> [Extracted data entries]
- - -

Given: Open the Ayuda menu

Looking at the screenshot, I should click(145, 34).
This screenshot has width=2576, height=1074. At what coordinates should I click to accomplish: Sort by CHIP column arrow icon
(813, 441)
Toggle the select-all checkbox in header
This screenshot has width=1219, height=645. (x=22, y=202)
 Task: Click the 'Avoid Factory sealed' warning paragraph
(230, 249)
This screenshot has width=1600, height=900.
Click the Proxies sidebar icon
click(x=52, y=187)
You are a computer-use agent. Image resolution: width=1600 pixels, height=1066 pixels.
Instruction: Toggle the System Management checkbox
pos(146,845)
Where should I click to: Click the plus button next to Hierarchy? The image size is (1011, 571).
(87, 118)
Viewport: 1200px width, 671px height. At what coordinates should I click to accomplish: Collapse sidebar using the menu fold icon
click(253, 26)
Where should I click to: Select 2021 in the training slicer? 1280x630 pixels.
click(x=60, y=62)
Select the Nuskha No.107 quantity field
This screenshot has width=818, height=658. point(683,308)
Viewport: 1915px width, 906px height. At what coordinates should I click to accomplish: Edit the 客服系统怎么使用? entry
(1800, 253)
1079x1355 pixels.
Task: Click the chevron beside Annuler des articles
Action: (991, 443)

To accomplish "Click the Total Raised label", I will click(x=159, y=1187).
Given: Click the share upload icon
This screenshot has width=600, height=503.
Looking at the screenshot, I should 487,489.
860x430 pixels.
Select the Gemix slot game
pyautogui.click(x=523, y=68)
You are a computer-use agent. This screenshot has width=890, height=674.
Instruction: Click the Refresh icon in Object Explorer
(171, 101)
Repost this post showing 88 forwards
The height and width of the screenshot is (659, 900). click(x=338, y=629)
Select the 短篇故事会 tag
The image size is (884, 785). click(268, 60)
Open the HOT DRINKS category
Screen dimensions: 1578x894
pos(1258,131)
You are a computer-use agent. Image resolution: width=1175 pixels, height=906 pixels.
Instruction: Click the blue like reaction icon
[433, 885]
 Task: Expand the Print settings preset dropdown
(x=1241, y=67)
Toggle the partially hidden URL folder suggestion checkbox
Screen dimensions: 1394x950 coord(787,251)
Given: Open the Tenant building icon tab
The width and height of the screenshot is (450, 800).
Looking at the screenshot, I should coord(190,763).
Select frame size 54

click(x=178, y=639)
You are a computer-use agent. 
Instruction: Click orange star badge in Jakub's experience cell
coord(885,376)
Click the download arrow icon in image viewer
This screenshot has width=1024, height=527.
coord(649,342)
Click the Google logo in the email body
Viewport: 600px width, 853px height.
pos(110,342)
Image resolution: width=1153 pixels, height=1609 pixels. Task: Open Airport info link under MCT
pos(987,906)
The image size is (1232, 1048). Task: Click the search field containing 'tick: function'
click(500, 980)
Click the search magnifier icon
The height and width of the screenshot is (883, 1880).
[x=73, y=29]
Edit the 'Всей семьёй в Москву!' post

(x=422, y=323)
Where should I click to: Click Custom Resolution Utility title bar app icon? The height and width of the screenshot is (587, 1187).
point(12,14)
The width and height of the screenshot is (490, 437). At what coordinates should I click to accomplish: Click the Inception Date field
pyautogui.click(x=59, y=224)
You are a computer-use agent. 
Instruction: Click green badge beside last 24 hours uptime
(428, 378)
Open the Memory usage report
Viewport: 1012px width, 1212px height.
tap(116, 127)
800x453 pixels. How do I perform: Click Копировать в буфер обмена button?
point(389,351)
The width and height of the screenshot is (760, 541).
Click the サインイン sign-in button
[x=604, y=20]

- - -

> [EXERCISE REQUIREMENTS]
Swap "Toggle" for "Switch" throughout the part of the items that opens with the first line and closes with the line containing "Looking at the screenshot, I should 487,489.", both ends included, and change nothing else. Give back only those lines.

> [ANSWER BELOW]
Given: Open the Ayuda menu

Looking at the screenshot, I should click(145, 34).
This screenshot has width=2576, height=1074. At what coordinates should I click to accomplish: Sort by CHIP column arrow icon
(813, 441)
Switch the select-all checkbox in header
This screenshot has width=1219, height=645. (x=22, y=202)
 Task: Click the 'Avoid Factory sealed' warning paragraph
(230, 249)
This screenshot has width=1600, height=900.
Click the Proxies sidebar icon
click(x=52, y=187)
You are a computer-use agent. Image resolution: width=1600 pixels, height=1066 pixels.
Instruction: Switch the System Management checkbox
pos(146,845)
Where should I click to: Click the plus button next to Hierarchy? The image size is (1011, 571).
(87, 118)
Viewport: 1200px width, 671px height. At what coordinates should I click to accomplish: Collapse sidebar using the menu fold icon
click(253, 26)
Where should I click to: Select 2021 in the training slicer? 1280x630 pixels.
click(x=60, y=62)
Select the Nuskha No.107 quantity field
This screenshot has width=818, height=658. point(683,308)
Viewport: 1915px width, 906px height. At what coordinates should I click to accomplish: Edit the 客服系统怎么使用? entry
(1800, 253)
1079x1355 pixels.
Task: Click the chevron beside Annuler des articles
Action: (991, 443)

To accomplish "Click the Total Raised label", I will click(x=159, y=1187).
Given: Click the share upload icon
This screenshot has width=600, height=503.
Looking at the screenshot, I should 487,489.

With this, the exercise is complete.